[[ DATA, beginning ]]

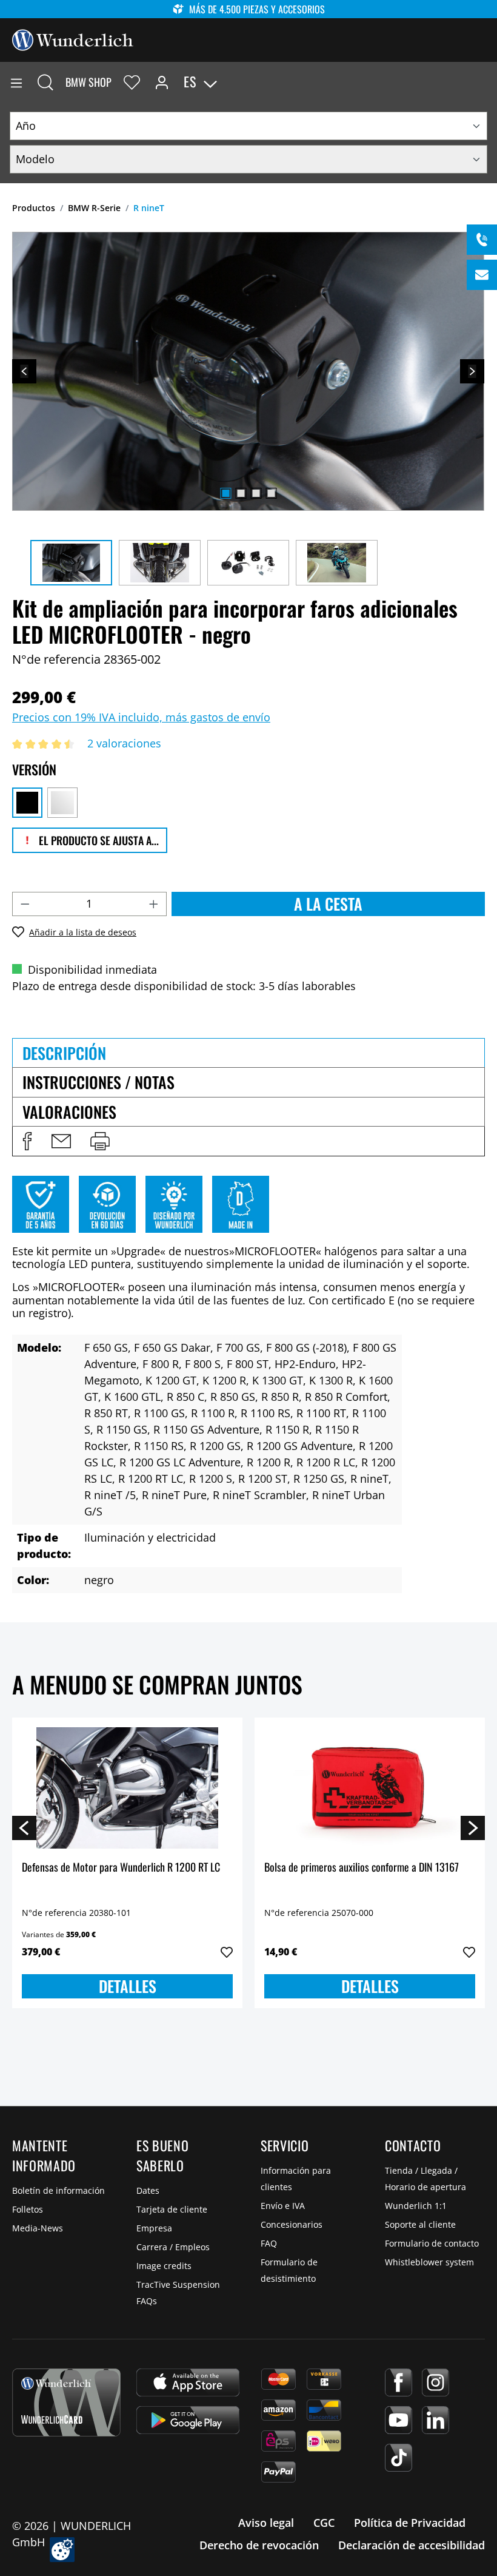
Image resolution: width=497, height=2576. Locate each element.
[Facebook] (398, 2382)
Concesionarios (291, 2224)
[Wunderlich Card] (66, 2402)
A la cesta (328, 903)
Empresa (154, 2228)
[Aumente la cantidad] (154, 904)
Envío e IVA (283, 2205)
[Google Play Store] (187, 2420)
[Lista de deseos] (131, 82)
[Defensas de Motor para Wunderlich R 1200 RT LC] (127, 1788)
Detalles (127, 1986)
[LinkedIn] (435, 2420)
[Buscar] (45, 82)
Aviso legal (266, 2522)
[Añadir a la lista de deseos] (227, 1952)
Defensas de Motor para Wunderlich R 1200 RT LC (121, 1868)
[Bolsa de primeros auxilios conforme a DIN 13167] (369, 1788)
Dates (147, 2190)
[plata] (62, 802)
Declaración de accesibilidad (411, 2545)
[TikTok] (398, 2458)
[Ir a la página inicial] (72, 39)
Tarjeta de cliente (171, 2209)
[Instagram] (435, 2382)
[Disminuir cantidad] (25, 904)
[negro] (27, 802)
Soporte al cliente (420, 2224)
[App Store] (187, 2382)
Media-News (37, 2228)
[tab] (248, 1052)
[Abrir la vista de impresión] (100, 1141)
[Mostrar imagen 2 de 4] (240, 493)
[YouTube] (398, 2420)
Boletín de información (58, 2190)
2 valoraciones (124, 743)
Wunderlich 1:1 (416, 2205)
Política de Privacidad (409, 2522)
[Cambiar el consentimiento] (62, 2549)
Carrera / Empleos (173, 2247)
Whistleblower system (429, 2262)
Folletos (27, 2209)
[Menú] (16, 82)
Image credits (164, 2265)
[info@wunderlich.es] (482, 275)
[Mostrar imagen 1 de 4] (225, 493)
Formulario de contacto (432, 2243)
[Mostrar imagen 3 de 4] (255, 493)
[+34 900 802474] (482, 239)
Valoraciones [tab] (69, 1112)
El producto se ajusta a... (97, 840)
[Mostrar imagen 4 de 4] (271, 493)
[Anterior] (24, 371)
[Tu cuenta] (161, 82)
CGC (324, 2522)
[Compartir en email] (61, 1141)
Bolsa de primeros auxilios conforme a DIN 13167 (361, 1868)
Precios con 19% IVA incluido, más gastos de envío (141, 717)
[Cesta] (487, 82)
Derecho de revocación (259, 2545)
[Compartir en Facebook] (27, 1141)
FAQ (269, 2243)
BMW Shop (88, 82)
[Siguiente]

[[ DATA, end ]]

## THE PROBLEM
Which lines above run from the one containing "[Google Play Store] (187, 2420)" down to the one containing "[Añadir a la lista de deseos] (227, 1952)"? Repeat exactly those, both ends included, and nothing else.

## ANSWER AREA
[Google Play Store] (187, 2420)
[Lista de deseos] (131, 82)
[Defensas de Motor para Wunderlich R 1200 RT LC] (127, 1788)
Detalles (127, 1986)
[LinkedIn] (435, 2420)
[Buscar] (45, 82)
Aviso legal (266, 2522)
[Añadir a la lista de deseos] (227, 1952)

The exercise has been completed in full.